A cultural history of the 4th and 5th of May in the Netherlands
11 / 2009 - 10 / 2013
Website Huizinga Instittuut
The importance of the memory of the Second World War for the Netherlands is irrefutable; the war has increasingly become a moral gauge in present-day society. Historiography has paid extensive attention to the Second World War, but left the subject of commemoration largely undiscussed. Shortly after the end of the war, the Netherlands adopted two remembrance days: on the 4th of May all Dutch war victims are commemorated; on the 5th of May liberation from German occupation is celebrated. In my research, I want to provide a cultural-historical analysis of these Dutch remembrance days. Every generation searches for the meaning that the past has for their own times, and thus cultural and social developments affect memories of the past. The memory of the Second World War is dynamic; it has continuously been revisited. This becomes apparent during the commemorations on the 4th and 5th of May.

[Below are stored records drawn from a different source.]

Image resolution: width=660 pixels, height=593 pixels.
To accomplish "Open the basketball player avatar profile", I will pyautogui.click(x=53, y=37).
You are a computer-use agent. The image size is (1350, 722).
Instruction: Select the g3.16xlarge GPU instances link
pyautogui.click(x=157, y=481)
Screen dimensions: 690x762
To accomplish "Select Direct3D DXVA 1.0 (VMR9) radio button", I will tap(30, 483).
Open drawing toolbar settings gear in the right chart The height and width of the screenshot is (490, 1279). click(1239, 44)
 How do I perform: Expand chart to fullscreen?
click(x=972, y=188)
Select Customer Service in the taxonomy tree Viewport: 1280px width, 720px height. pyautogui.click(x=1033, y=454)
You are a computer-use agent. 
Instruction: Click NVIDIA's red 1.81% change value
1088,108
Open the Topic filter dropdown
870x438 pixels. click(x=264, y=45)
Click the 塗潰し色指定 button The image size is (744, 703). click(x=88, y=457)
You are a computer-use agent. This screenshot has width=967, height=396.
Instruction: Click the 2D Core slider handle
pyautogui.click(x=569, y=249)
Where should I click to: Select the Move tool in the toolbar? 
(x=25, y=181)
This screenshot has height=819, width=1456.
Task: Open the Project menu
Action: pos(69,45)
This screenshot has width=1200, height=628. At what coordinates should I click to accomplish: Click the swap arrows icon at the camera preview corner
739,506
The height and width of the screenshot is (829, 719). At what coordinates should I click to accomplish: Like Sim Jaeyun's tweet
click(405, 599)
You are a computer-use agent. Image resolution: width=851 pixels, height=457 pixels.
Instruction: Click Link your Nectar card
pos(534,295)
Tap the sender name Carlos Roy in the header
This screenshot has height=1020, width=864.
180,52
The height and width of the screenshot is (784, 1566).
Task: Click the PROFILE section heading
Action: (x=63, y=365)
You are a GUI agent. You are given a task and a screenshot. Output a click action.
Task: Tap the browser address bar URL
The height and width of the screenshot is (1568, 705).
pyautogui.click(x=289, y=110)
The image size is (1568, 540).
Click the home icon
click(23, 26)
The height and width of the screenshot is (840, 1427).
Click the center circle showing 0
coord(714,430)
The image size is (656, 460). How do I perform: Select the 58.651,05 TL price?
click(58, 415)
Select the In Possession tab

Therefore, a research into commemorations reveals more about the time in which one commemorates than about the remembered past. I perceive the commemorations as reflections and agents of socio-cultural changes in Dutch society. My research focuses on such questions as: in which ways are the war victims and the war s end remembered? Which aspects of the memory of the Second World War are highlighted and which are (consciously) forgotten? Special attention is given to the actors in the commemorations. Which groups are involved and what mechanisms of inclusion and exclusion do they instigate? How did these groups functionalize the memory of the Second World War to confirm their own identity, and did they succeed? The relationship between memory and identity is an important assumption in my research. The memory of the Second World War has become an elementary part of who the Dutch are. The above-mentioned questions will be answered for a national and for different local memory cultures. Furthermore, the tension between national and local memory culture will be studied in an international context, resulting in an analysis of the dynamics of these interactions.